Basic data extraction¶
One of the most useful abilities of LLMs is to extract information from an unstructured source and put it into a desired structure. The typical flow would be to load some kind of document and instruct the model to provide a JSON with a list of required fields. Draive comes with a dedicated solution for generating structured output which we can use to extract required information from any source. We will use OpenAI for this task, make sure to provide .env file with OPENAI_API_KEY
key before running.
Data source¶
For our data source we will use a short text about John Doe. For more advanced use case you might need some more advanced text extraction techniques.
# load document contents for the extraction
document: str = """
John Doe, originally from a small farm in Texas, has been living in Vancouver for more than three years. His fascination with Canada began when he first visited the country at the age of seven. The experience left a lasting impression on him, and he knew that one day he would make Canada his home.
At the age of 18, John made the bold decision to leave his rural life in Texas behind and move to Vancouver. The transition was not without its challenges, as he had to adapt to the fast-paced city life, which was a stark contrast to the slow, quiet days on the farm. However, John's determination and love for his new home helped him overcome any obstacles he faced.
Now, at 21, John has fully embraced his life in Vancouver. He has made new friends, discovered his favorite local spots, and even started attending college to pursue his passion for environmental science. The city's stunning natural beauty, with its lush forests and pristine coastline, reminds him of why he fell in love with Canada in the first place.

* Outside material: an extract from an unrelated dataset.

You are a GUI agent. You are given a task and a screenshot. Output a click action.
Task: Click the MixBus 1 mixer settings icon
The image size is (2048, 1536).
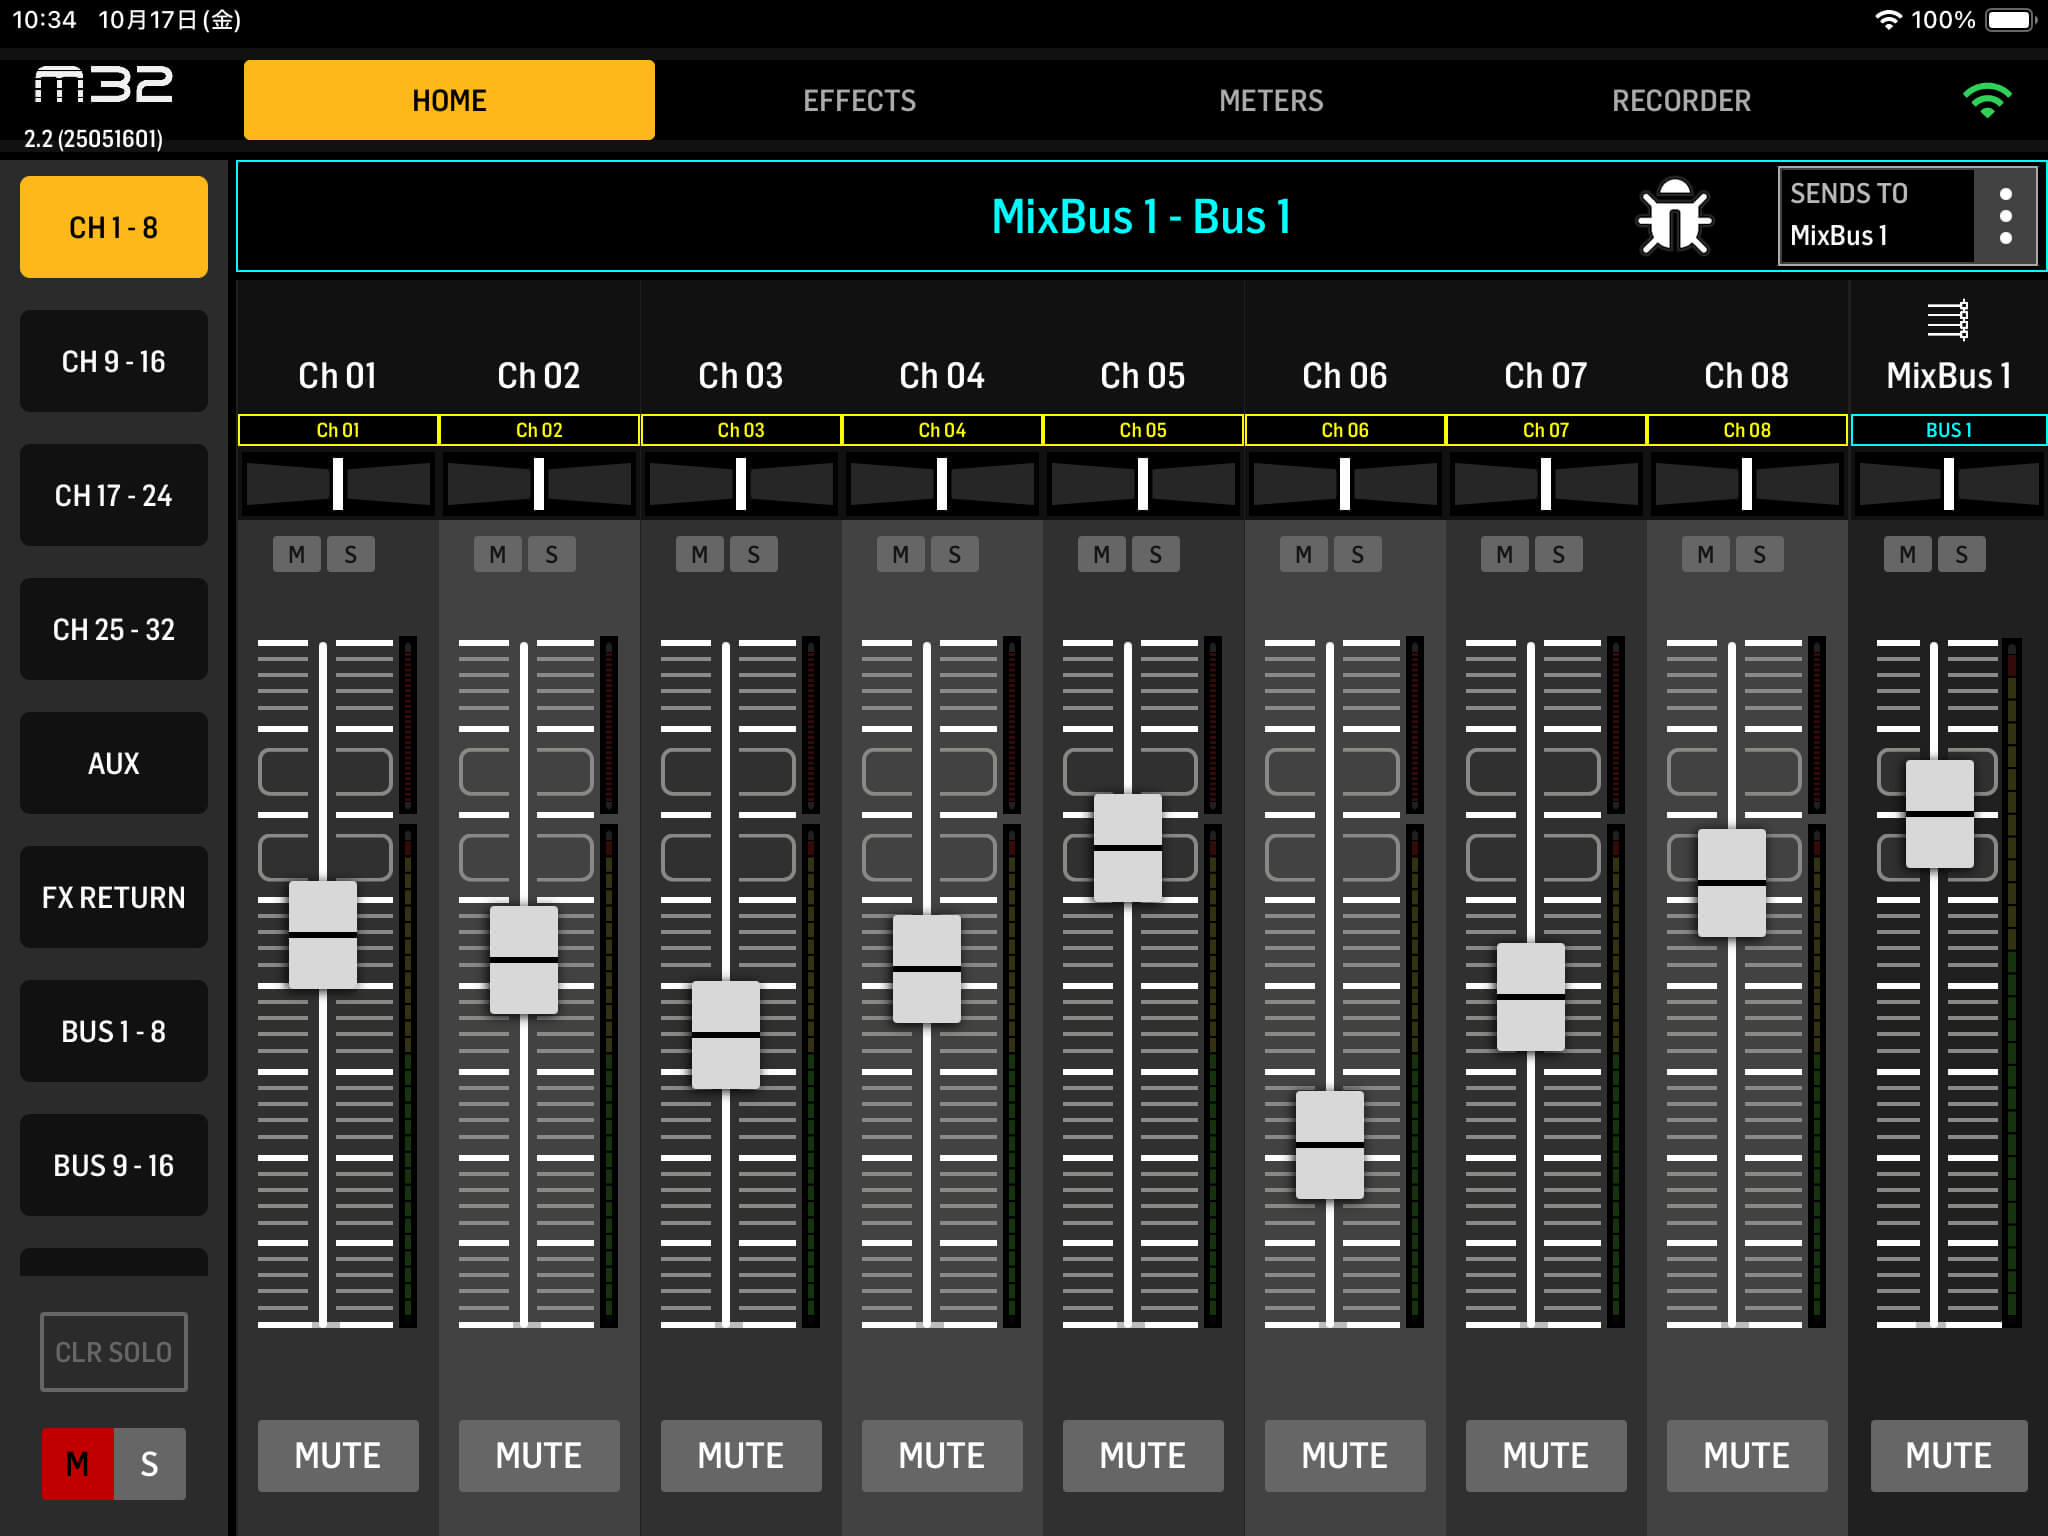pos(1947,321)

John's days are filled with exploring the city's diverse neighborhoods, trying new cuisines, and participating in various outdoor activities. He has become an avid hiker, taking advantage of the numerous trails in and around Vancouver. On weekends, he often finds himself hiking in the nearby mountains, breathing in the crisp air and marveling at the breathtaking views.
Despite the occasional homesickness for his family and the familiarity of his Texas farm, John knows that Vancouver is where he belongs. The city has captured his heart, and he can't imagine living anywhere else. He dreams of one day working in the field of environmental conservation, helping to protect the natural wonders that made him fall in love with Canada.

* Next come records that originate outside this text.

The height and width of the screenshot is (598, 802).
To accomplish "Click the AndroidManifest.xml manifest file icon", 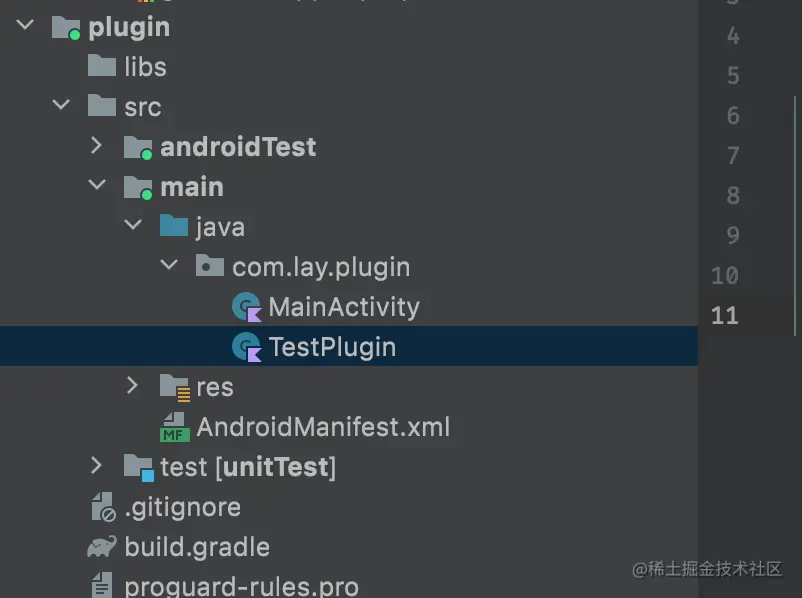I will coord(175,427).
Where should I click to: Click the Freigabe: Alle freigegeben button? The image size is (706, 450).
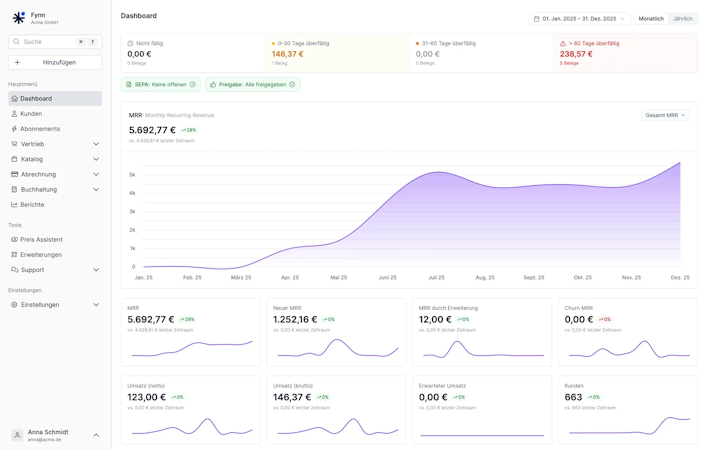coord(252,85)
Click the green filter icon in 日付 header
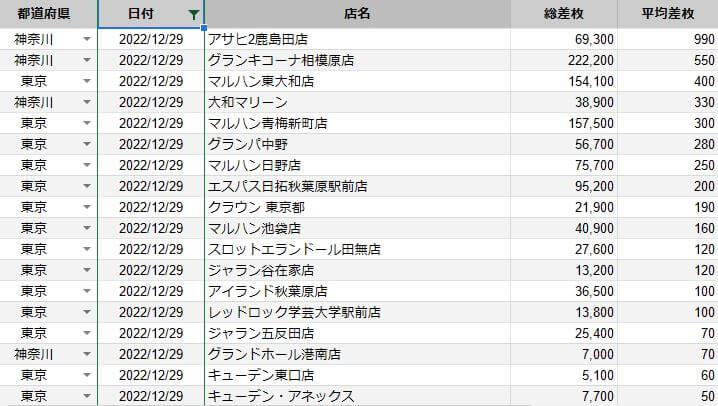Viewport: 718px width, 406px height. pyautogui.click(x=193, y=15)
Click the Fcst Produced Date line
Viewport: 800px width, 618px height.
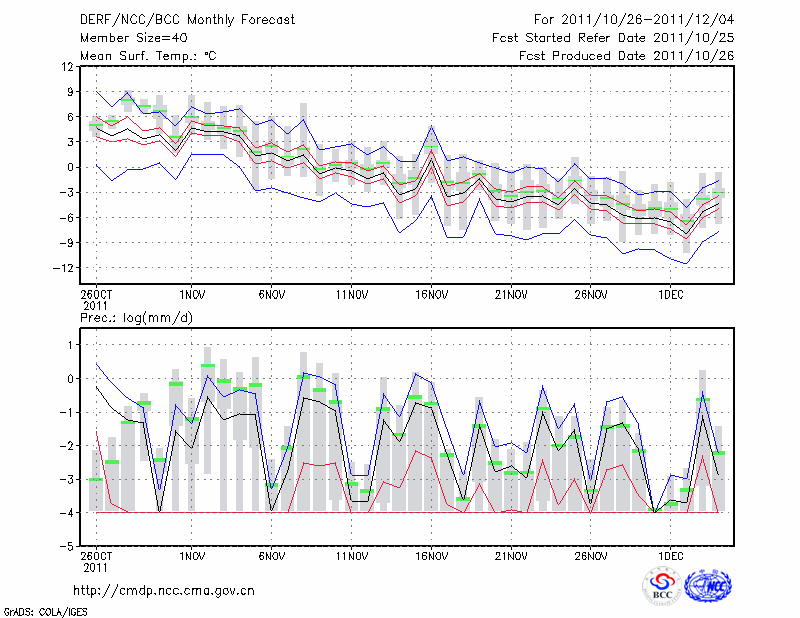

As John reflects on his journey from a small farm in Texas to the vibrant city of Vancouver, he feels a sense of pride and accomplishment. He knows that his seven-year-old self would be proud of the life he has built in the country that captured his imagination all those years ago. With a smile on his face, John looks forward to the future and all the adventures that Vancouver has in store for him.
"""
Data structure¶
DataModel
base class is a perfect tool to define required data structure. We will use it to define a simple structure for this example. Please see AdvancedState for more details about the advanced data model customization.
from draive import DataModel
class PersonalData(DataModel):
first_name: str
last_name: str
age: int | None = None
country: str | None = None
Extraction¶
Since we are going to generate a structured output we will use the generate_model
function which automatically decodes the result of LLM call into a python object. We have to prepare the execution context, provide an instruction, source document and specify the data model and we can expect extracted data to be available. Keep in mind that depending on the task it might be beneficial to prepare a specific instruction and/or specify more details about the model itself.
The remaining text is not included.